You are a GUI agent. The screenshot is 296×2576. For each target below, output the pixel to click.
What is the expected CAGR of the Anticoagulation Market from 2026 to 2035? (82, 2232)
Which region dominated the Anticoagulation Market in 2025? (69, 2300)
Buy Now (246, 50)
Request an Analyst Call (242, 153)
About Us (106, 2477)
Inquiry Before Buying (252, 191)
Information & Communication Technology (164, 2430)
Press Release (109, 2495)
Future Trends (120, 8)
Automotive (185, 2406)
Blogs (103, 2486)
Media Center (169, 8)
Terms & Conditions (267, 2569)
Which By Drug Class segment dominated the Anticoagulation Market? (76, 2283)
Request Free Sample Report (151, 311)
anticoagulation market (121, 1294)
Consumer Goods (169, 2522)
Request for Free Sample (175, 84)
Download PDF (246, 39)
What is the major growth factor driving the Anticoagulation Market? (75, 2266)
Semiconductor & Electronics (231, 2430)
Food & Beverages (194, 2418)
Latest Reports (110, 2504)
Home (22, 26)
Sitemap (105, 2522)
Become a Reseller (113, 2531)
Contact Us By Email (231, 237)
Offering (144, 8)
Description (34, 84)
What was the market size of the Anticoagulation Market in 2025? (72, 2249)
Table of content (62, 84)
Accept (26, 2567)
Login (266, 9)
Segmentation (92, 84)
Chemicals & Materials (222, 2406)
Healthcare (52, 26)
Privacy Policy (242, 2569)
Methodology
- - - - - - -
EXERCISE DIRECTIONS: Go through the listing above and pull out each line containing the word "Which".

EXPECTED OUTPUT:
Which region dominated the Anticoagulation Market in 2025? (69, 2300)
Which By Drug Class segment dominated the Anticoagulation Market? (76, 2283)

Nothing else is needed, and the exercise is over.